Studio Artist’s various operation modes that generate visual effects all contain standardized generic Compositing controls that can be used to subtly or radically change the nature of a given effect. This post will show how to use the Edge1 option for the generic Composite control in an image processing effect to convert an effect that blurs the canvas into an effect that sharpens the canvas.
Yesterday’s post detailed how to work with Min (short for minimum) compositing to build an effect. The post covered how you could use Min compositing via the generic composite controls available with an image processing effect while working with a single layer, or use min compositing while working with 2 layers to build the same kind of effect.
This post continues our look at different Composite options by checking out the Edge1 composite option. The Edge1 composite option can be used to convert any kind of effect that blurs or spatially distends an image into a sharpening or edge enhancing effect.
Blur Ip Op
The Blur image operation (Ip Op) effect is relatively straight forward and simple. The Blur Amount control is used to adjust the amount of blur. Increasing the Blur Amount increases the spatial extent of the blur effect, decreasing the Blur Amount decreases the spatial extent of the blur effect. Note that adjusting the spatial extent of the blur effect is different than adjusting the Mix control, which will mix in some of the existing canvas to the effect output, making the effect more subtle.
Changing the Blur Ip Op Composite setting from Replace to Edge1 dramatically changes the Blur effect. Now rather than blurring the canvas, it actually sharpens the canvas. The Blur Amount control now also acts differently. It lets you dial in the spatial frequency range that the sharpening occurs in. So decreasing the Blur Amount control lets you sharpen tighter edge details, while increasing it sharpens broader features with greater spatial extent in the overall image. Increasing it all the way to 99 turns the sharpen effect into a contrast enhancement effect.
Cutting back the Mix control when using Edge1 compositing to sharpen an image can be useful, since too much sharpening can quickly lead to a clipped and noisy image. A little bit of sharpening goes a long way.

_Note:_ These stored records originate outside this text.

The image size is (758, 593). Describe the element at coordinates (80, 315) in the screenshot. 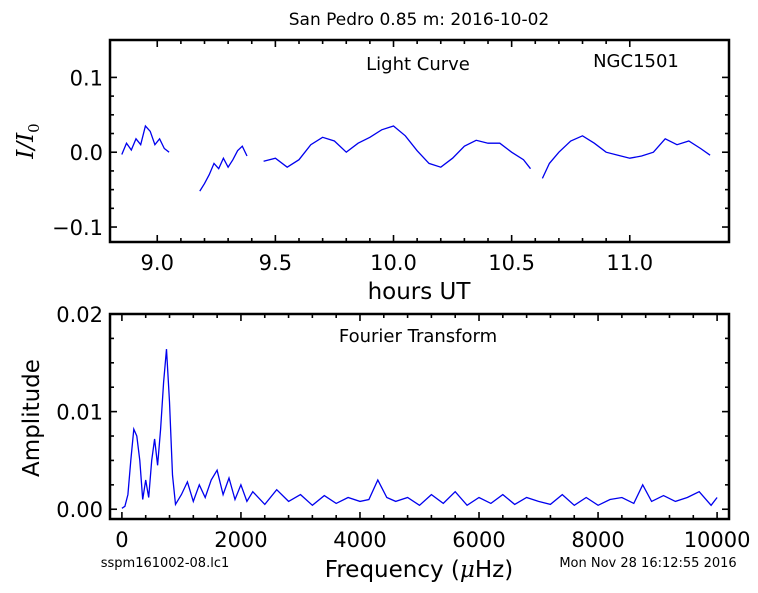

I see `fourier-ytick-label: 0.02` at that location.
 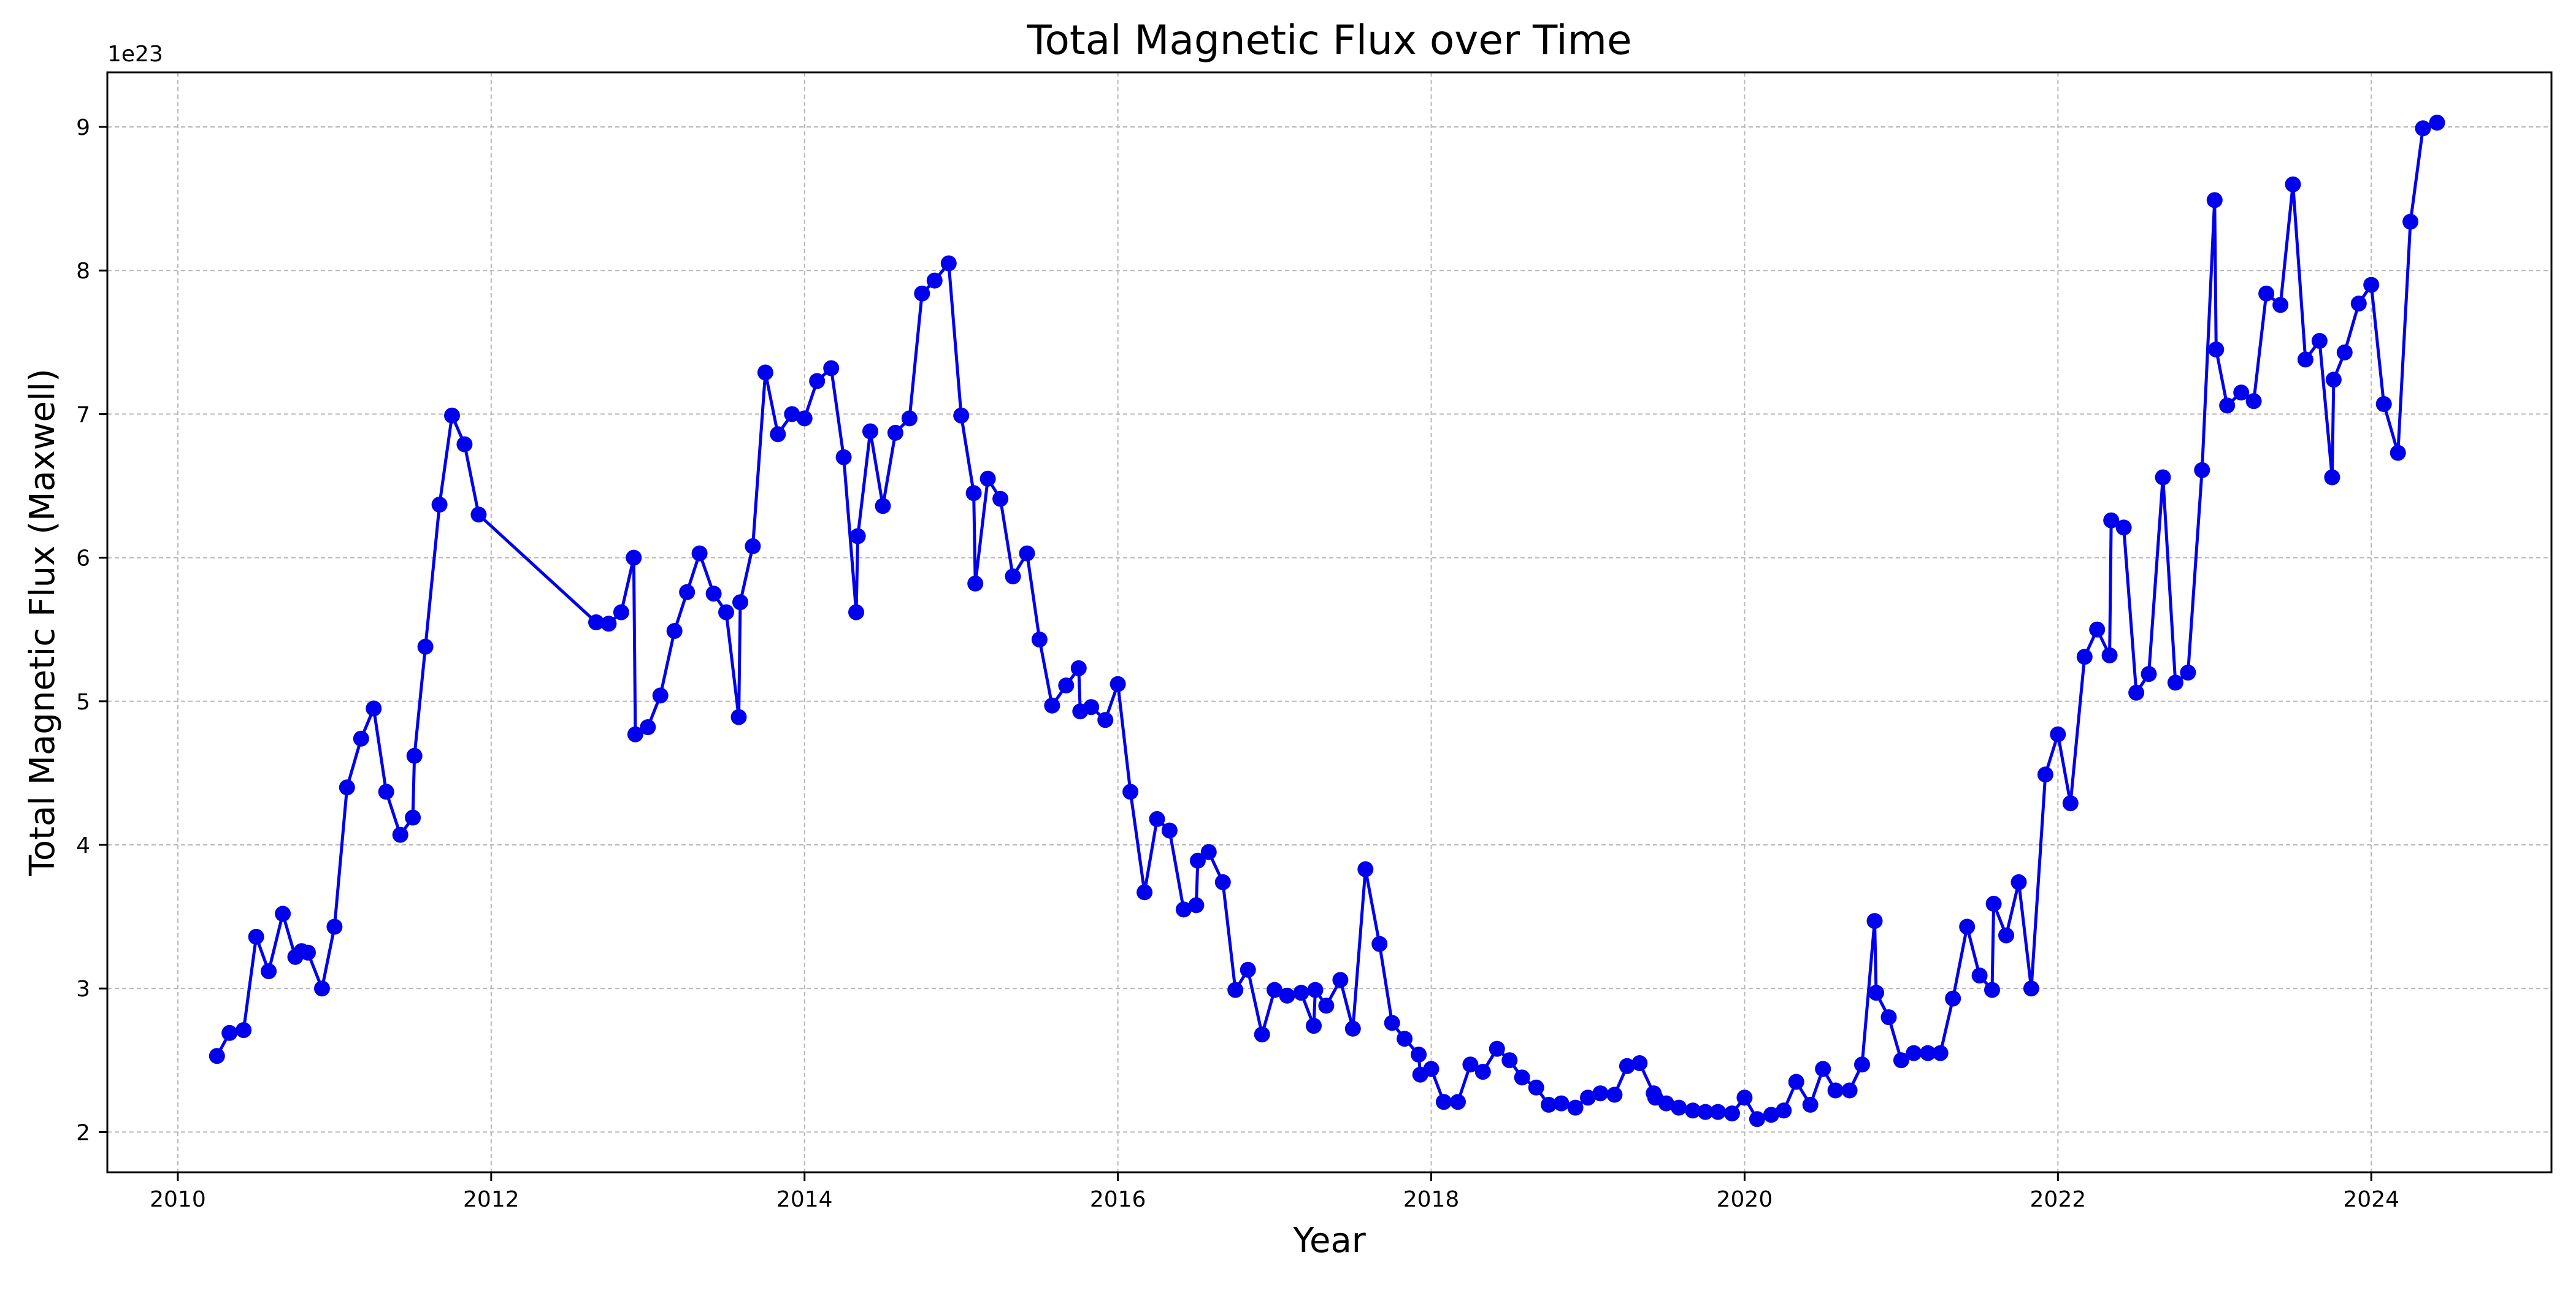 I want to click on x-tick-label: 2024, so click(x=2371, y=1200).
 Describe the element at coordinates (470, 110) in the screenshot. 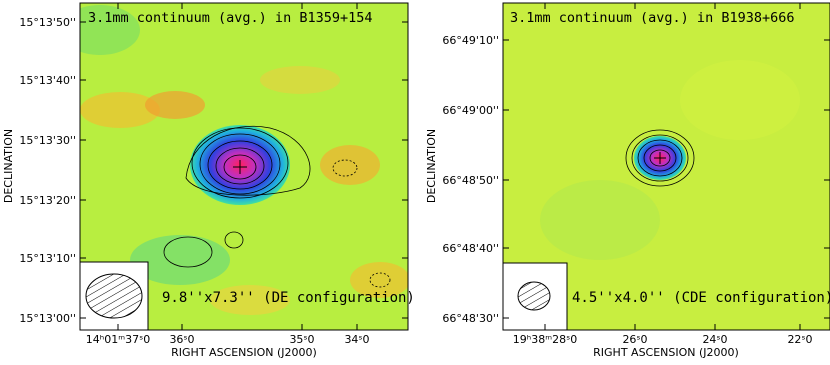

I see `y-tick-label: 66°49'00''` at that location.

I also oftentimes use a succession of different Blur Amount settings (70 – 80 – 90 for example) with a Mix of 14% to do multi-resolution sharpening. I save this set of successive sharpening steps for the end of a project to help boost the edges and overall contrast of a painting.
The processing examples below show off what we’ve been talking about in this post. I started with a painted canvas, which is the first image. The second image shows using the Blur Ip Op with Replace compositing. The third image shows using the Blur Ip Op with Edge1 compositing. Note how a blur effect has been changed to an edge effect when the Composite setting was changed from Replace to Edge1. The 4th image shows a more subtle use of sharpening, with a low Mix setting (14%) and several sharpening passes where the Blur Amount setting was changed from 70 to 80 to 90 for the 3 successive sharpening passes. Switch back and forth between the 1st image to the 4th image in the gallery to see the effect of the ‘subtle’ multi-pass enhancement used in the 4th image.